Lebih lanjut, Hairansyah menjelaskan temuan hak pilih bagi kelompok rentan seperti proses pendataan dan sosialisasi untuk penyandang disabilitas belum maksimal dilakukan oleh penyelenggara pemilu. Serta kelompok masyarakat adat dan terpencil di beberapa wilayah juga masih mendapatkan kendala dalam pemenuhan hak pilih nya pada pemilu 2019.
“Akses atau fasilitas di beberapa TPS belum ramah terhadap hak-hak penyandang disabilitas. Selain dalam hal pencatatan kelompok rentan dalam data pemilih, penyediaan TPS yang tidak akses terhadap kelompok disabilitas juga menjadi hal yang krusial dan penting untuk diperhatikan,” ungkap Hairansyah
Hairansyah turut memberi catatan penting terkait temuan hak pilih bagi penyandang disabilitas mental. Salah satunya ialah, kemandirian mereka dalam menggunakan hak pilih. Unsur kerahasiaan dalam proses pemilihan umum bagi kelompok rentan penyandang disabilitas mental menjadi permasalahan yang serius, dan harus menjadi perhatian.
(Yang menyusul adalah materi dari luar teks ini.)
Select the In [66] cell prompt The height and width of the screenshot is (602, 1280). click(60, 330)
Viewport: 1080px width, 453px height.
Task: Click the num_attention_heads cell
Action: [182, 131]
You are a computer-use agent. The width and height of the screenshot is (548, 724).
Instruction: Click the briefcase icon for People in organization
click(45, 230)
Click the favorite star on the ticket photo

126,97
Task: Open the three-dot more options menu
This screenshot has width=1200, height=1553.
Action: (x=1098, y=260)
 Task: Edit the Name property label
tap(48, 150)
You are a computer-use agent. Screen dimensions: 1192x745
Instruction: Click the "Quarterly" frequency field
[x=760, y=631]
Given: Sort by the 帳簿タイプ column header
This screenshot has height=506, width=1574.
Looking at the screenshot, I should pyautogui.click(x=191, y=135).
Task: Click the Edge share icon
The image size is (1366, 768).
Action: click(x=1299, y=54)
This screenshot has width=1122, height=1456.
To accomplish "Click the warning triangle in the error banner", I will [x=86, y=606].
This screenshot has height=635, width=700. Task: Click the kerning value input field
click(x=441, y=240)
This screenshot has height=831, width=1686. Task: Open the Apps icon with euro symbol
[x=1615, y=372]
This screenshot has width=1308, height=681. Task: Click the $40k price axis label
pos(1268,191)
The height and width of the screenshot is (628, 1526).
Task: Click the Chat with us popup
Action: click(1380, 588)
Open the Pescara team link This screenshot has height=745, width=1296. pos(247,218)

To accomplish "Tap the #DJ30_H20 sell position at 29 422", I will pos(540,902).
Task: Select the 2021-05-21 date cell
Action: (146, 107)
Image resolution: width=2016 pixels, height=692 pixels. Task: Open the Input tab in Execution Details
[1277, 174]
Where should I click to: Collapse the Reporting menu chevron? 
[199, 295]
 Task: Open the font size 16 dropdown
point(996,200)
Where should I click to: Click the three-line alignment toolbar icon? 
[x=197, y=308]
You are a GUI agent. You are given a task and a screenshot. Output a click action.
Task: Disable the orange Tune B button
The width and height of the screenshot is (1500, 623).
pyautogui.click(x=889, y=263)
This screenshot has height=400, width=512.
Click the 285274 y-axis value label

“Keterbatasan yang dimiliki oleh penyandang disabilitas mental kerap kali mereka tidak mampu melakukannya secara mandiri. Artinya, penyelenggara pemilu perlu melakukan sosialisasi tidak hanya di hari H pemilu saja. Tetapi, harus ada simulasi yang dilakukan beberapa hari sebelumnya, sehingga mereka sudah terbiasa untuk menggunakan hak pilihnya,” ujar Hairansyah
Sebagai penutup, Hairansyah menyampaikan bahwa catatan penting terkait hak kelompok rentan dalam pemilihan umum ialah bagaimana negara dan penyelenggara memastikan, dan memaksimalkan seluruh potensi yang ada. Meliputi regulasi, hingga teknis pelaksaan implementasi bahwa kelompok rentan dapat menggunakan hak pilihnya.
“Saya kira beberapa kali pemilu yang sudah dilakukan secara langsung ini sudah cukup menjadi pelajaran. Kemudian, memberikan dorongan bagi negara terutama pemerintah dalam menyiapkan regulasi yang responsif dan progresif terhadap kelompok-kelompok rentan,” ucap Hairansyah
Turut hadir dalam diskusi, Aggota Bawaslu RI, M. Afifuddin, Direktur Politik Pengurus Besar Aliansi Masyarakat Adat Nusantara (PB AMAN), Abdi Akbar, dan Ketua I Pusat Pemilu Akses Disabilitas (PPUA Disabilitas), Heppy Sebayang. Pada kesempatan kali ini, M. Afifuddin menyampaikan bahwa Bawaslu berharap adanya kolaborasi dan pengenalan penemuan masalah terkait pemilu dapat diidentifikasi lebih awal. Sehingga, pemilu 2024 mendatang akan berjalan lebih baik dari pemilu sebelumnya.
“Idealnya kita dapat berkolaborasi, apa saja tantangan pengawasannya hingga tantangan kelompok rentan nya seperti apa. Karena, dari yang sudah disampaikan oleh narasumber lainnya pada kesempatan kali ini, kuncinya adalah kolaborasi, kuncinya kerja sama. Tentu akan lebih lengkap, nanti akan kita fasilitasi lagi agar ada dari pihak KPU dan Pemerintah. Karena, dua elemen ini tidak dapat dipisahkan dari perjuangan hak pilih dan keterlibatan masyarakat adat,” ucap M. Afifuddin.